▶ [WORK REQUIRED]: Skip the pictures. Transcribe the rest of the data below without changing a word.

....

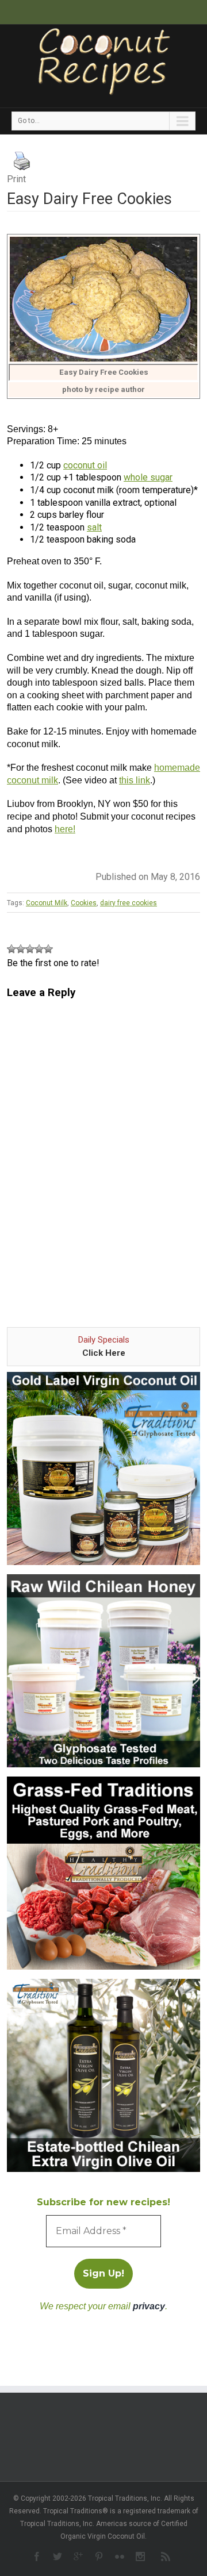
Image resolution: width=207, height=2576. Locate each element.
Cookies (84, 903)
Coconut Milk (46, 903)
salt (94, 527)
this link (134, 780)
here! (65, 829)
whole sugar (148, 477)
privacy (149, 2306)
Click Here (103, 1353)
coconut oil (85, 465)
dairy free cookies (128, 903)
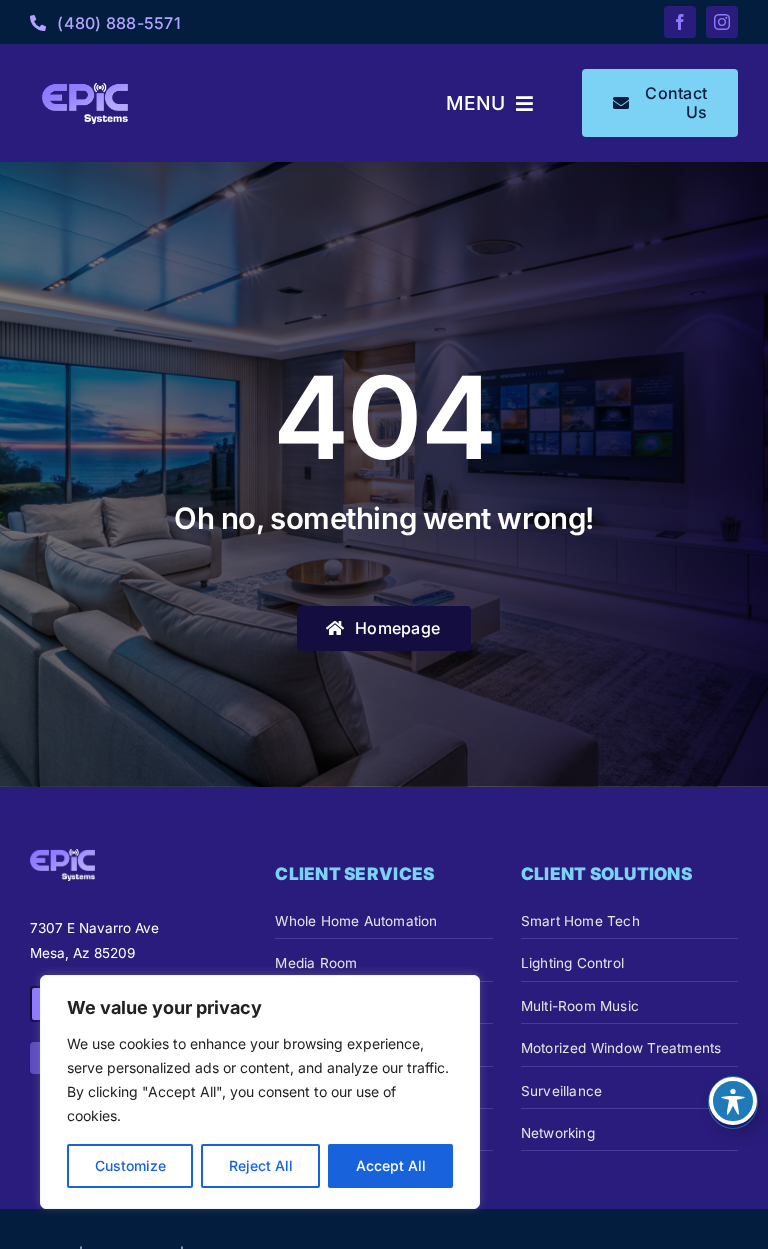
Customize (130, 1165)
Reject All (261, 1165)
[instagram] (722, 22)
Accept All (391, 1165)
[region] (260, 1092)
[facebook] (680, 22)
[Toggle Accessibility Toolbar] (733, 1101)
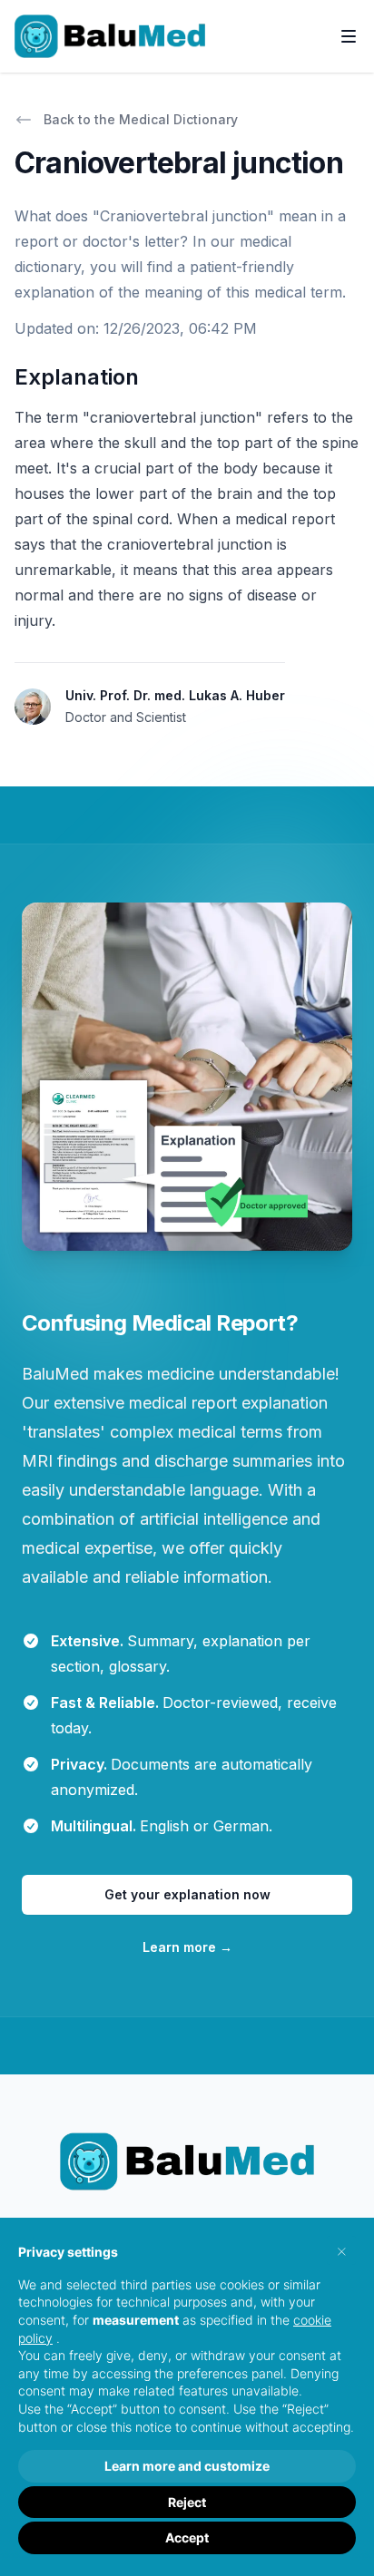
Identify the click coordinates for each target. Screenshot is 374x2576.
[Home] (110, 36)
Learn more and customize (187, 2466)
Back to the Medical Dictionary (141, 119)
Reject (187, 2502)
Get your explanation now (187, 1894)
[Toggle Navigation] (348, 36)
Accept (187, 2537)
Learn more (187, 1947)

....

▶ [SOLVED PROBLEM]:
Image resolution: width=207, height=2576. Locate each element.
Cookies (84, 903)
Coconut Milk (46, 903)
salt (94, 527)
this link (134, 780)
here! (65, 829)
whole sugar (148, 477)
privacy (149, 2306)
Click Here (103, 1353)
coconut oil (85, 465)
dairy free cookies (128, 903)
Customize (130, 1165)
Reject All (261, 1165)
[instagram] (722, 22)
Accept All (391, 1165)
[region] (260, 1092)
[facebook] (680, 22)
[Toggle Accessibility Toolbar] (733, 1101)
Identify the click coordinates for each target. Screenshot is 374x2576.
[Home] (110, 36)
Learn more and customize (187, 2466)
Back to the Medical Dictionary (141, 119)
Reject (187, 2502)
Get your explanation now (187, 1894)
[Toggle Navigation] (348, 36)
Accept (187, 2537)
Learn more (187, 1947)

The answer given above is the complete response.